Reproduce verbatim everything from the line containing "Underline text in the editor" down to the end of the items below, omitting the pictures.
**** Given records
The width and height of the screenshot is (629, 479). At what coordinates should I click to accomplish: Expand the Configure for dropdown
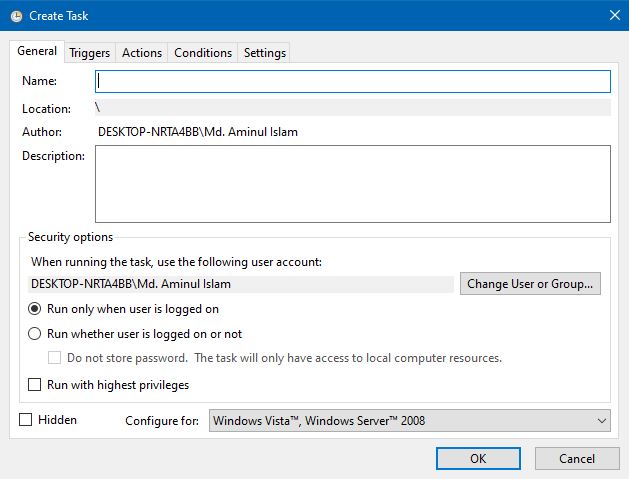[x=409, y=421]

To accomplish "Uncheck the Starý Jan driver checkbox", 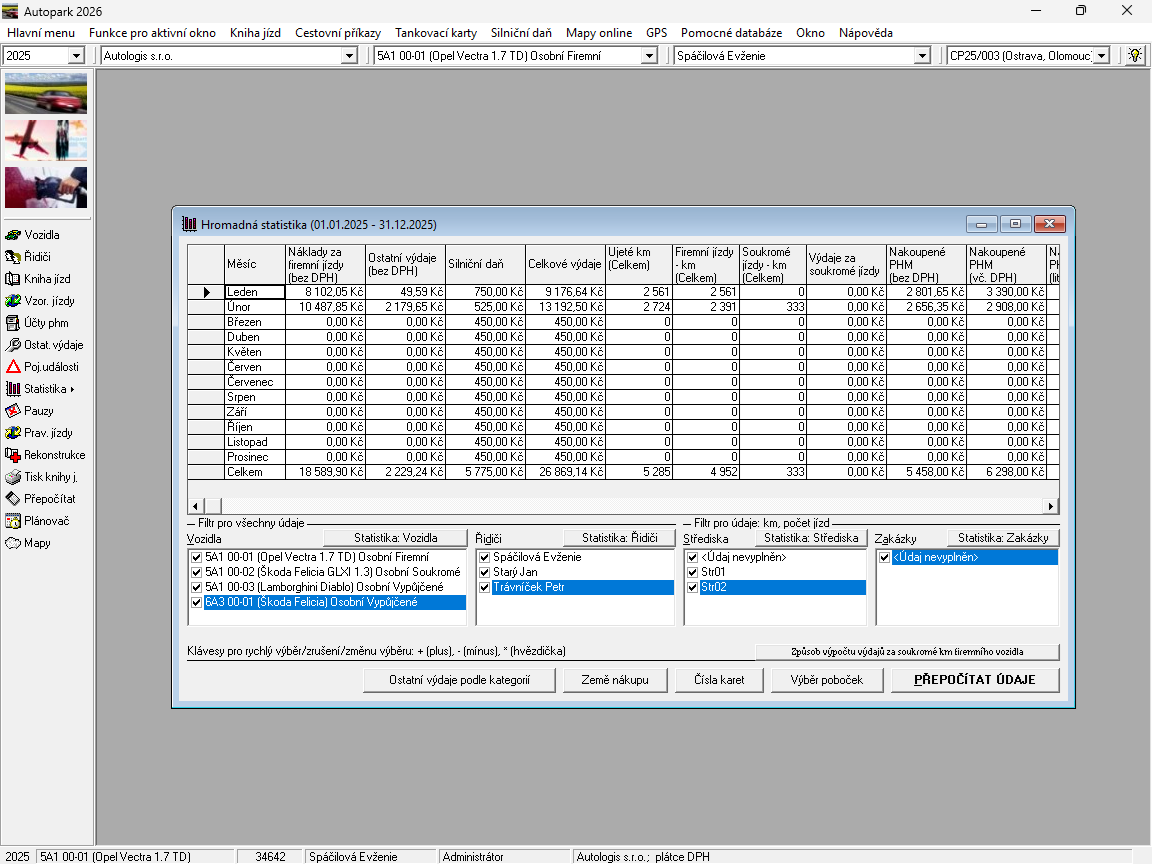I will (485, 572).
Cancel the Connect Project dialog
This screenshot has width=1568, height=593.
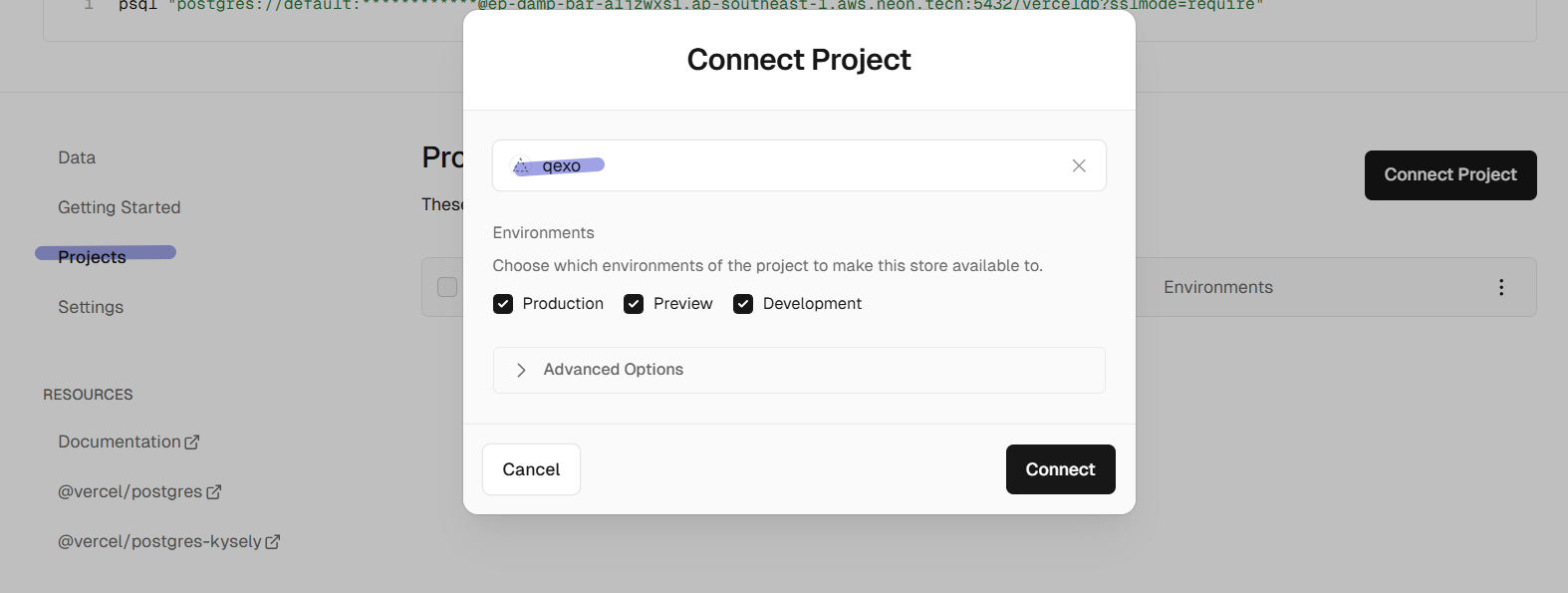coord(531,469)
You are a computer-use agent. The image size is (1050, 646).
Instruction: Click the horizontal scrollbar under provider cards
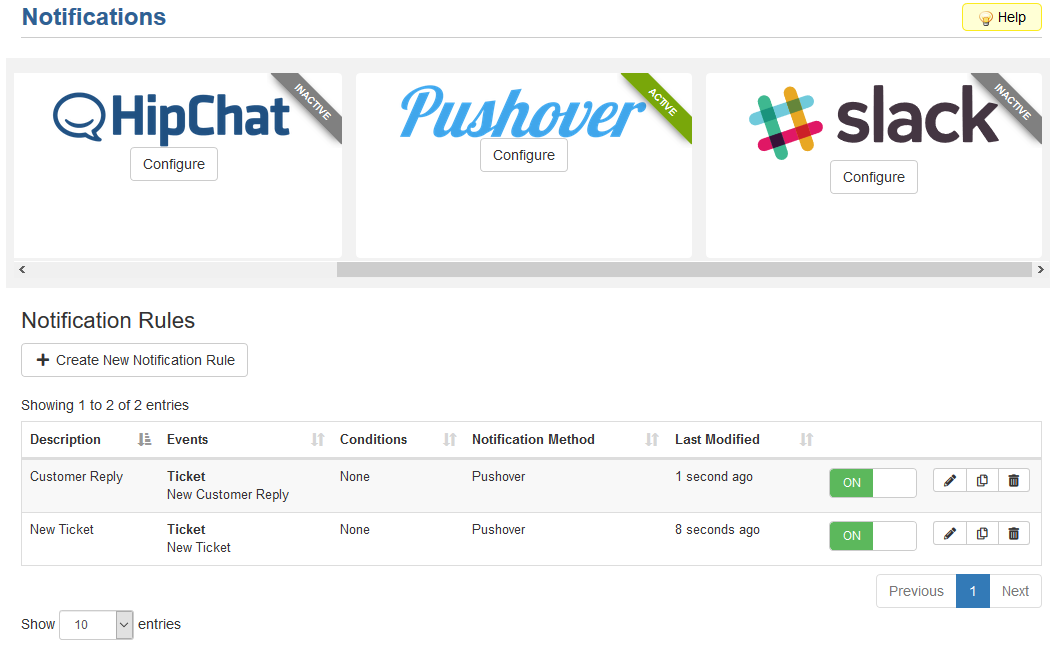coord(683,270)
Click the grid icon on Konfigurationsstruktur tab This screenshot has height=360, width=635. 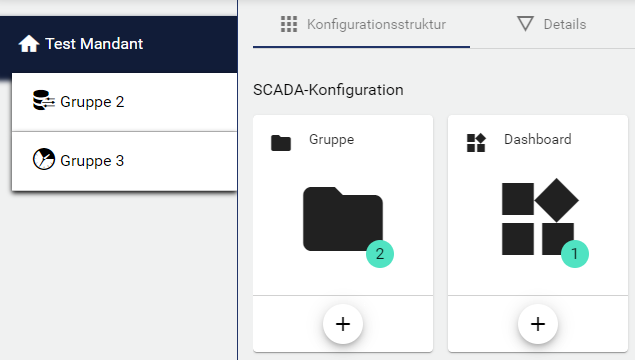[x=289, y=24]
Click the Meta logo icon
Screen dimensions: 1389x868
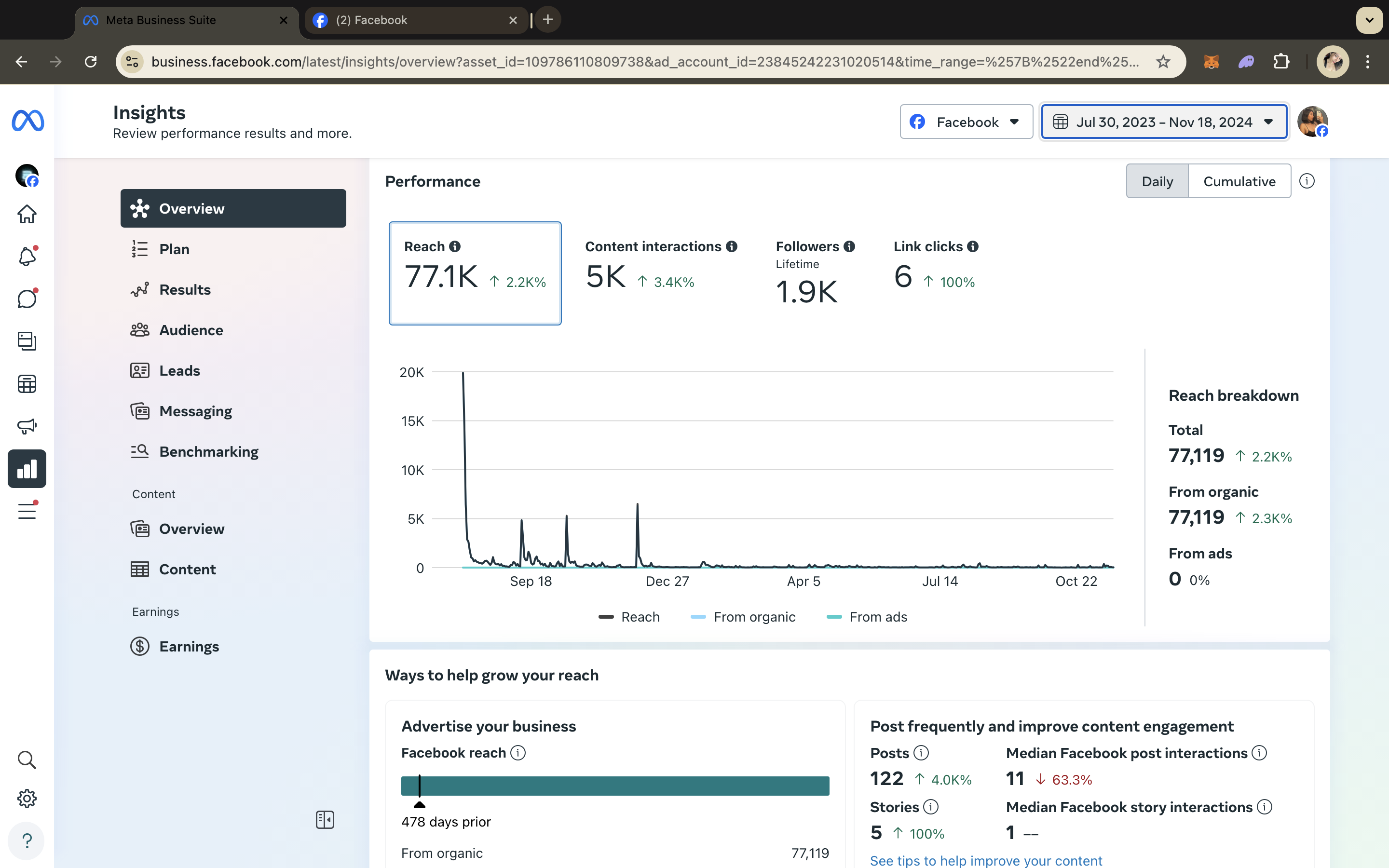click(x=27, y=121)
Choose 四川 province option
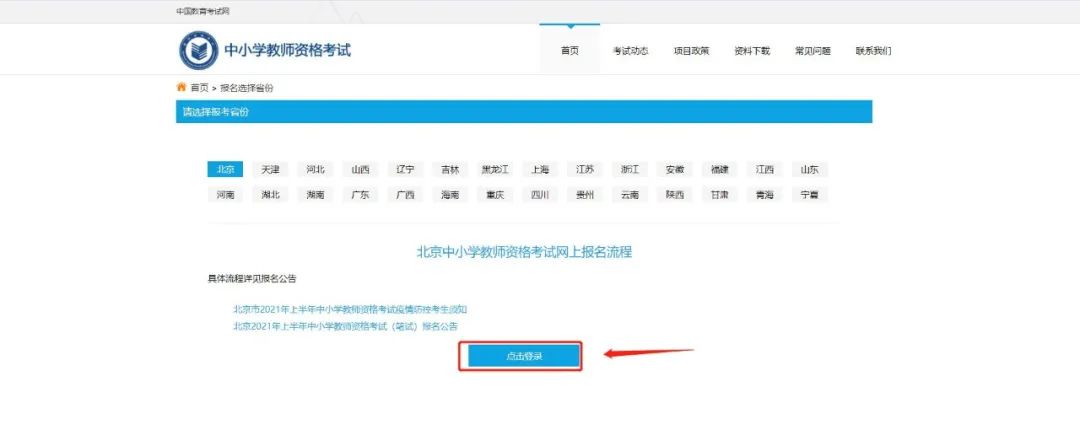 tap(540, 195)
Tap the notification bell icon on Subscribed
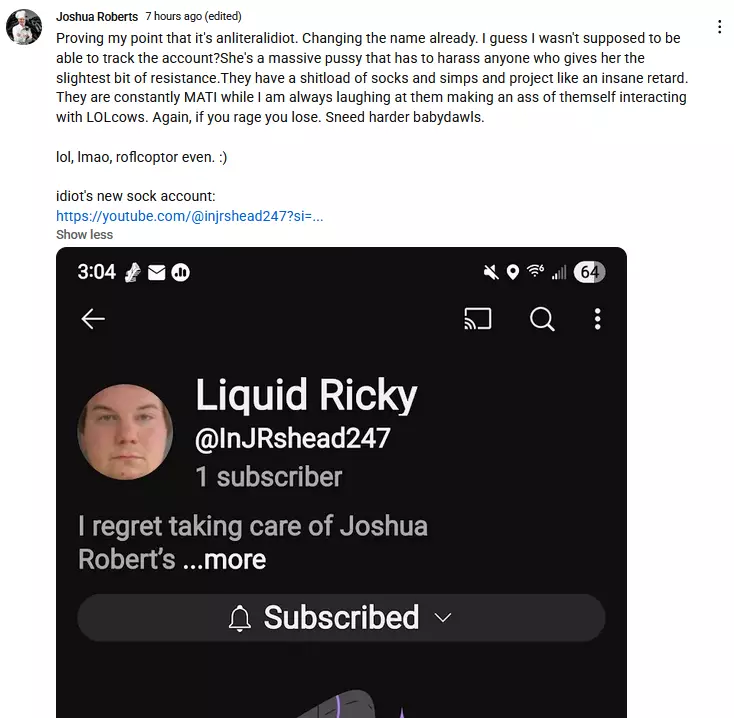Screen dimensions: 734x718 pos(240,618)
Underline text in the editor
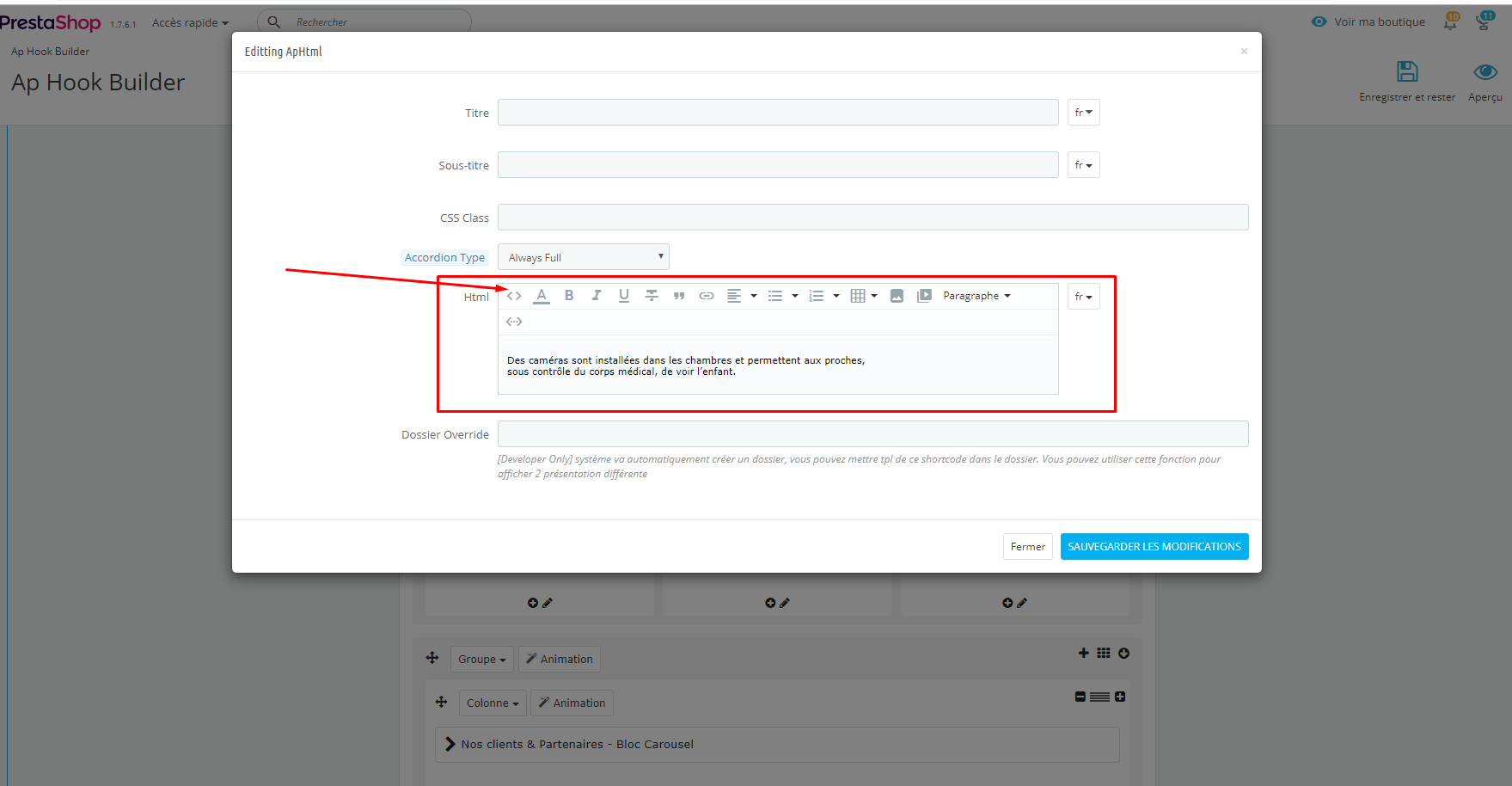 (x=624, y=295)
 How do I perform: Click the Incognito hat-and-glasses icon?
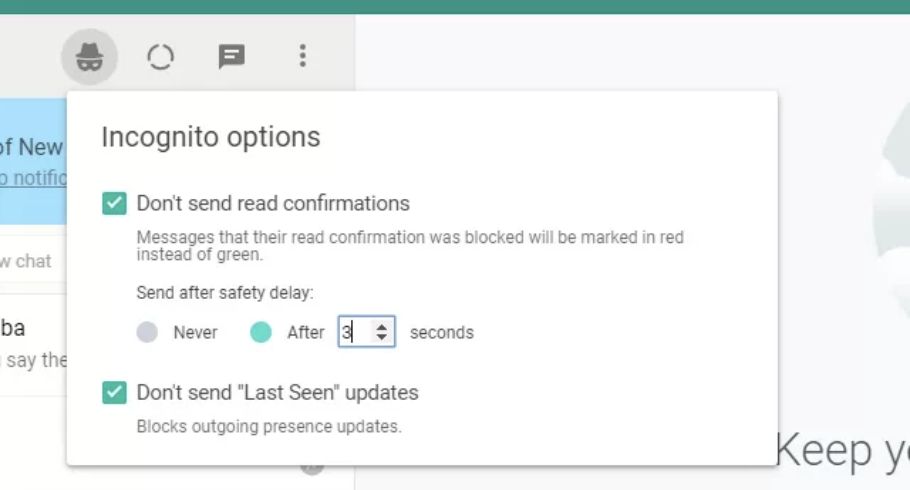click(x=89, y=57)
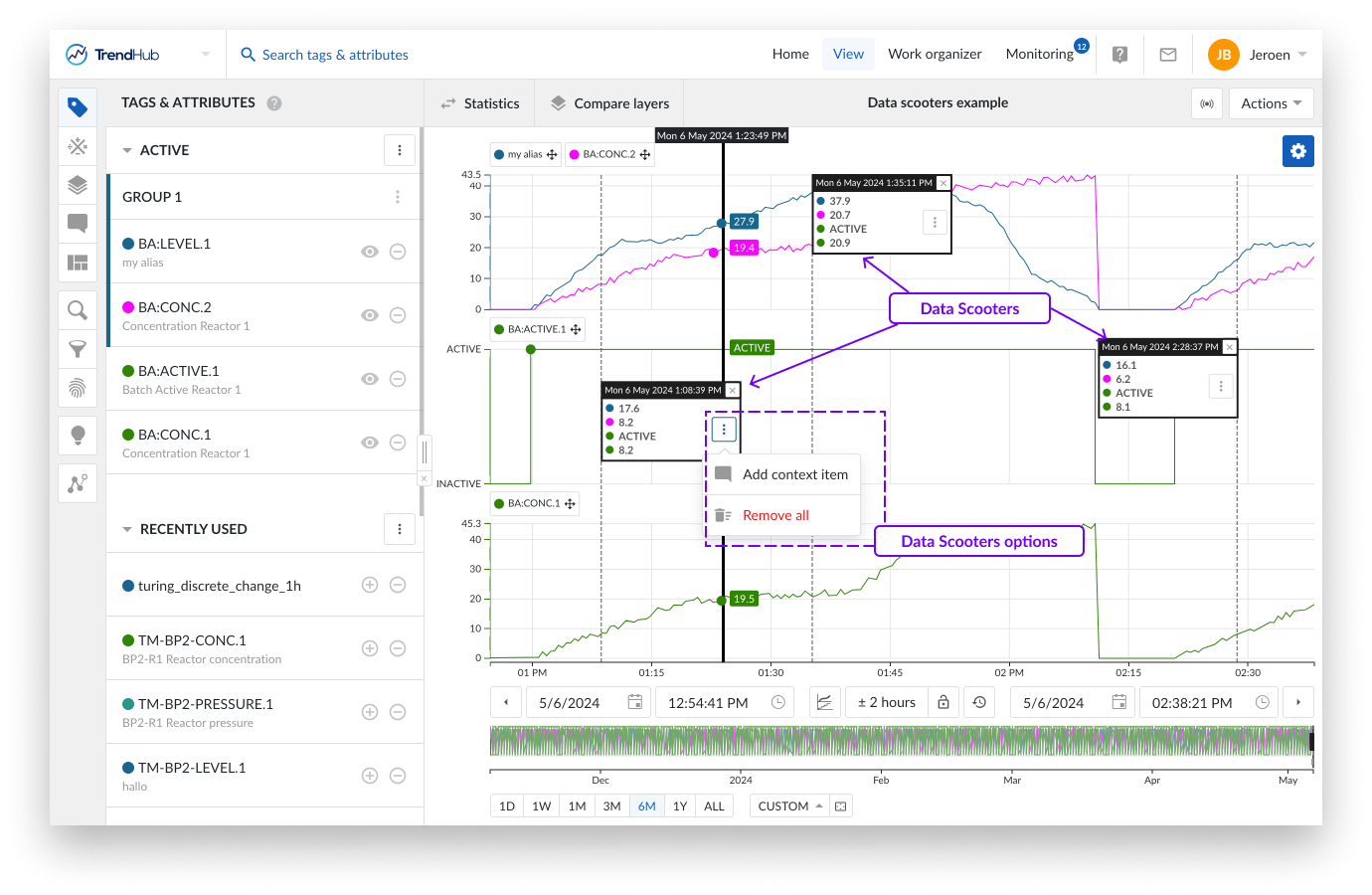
********
• Task result:
Underline text in the editor
 (x=624, y=295)
 How do I perform: Click the Incognito hat-and-glasses icon?
click(x=89, y=57)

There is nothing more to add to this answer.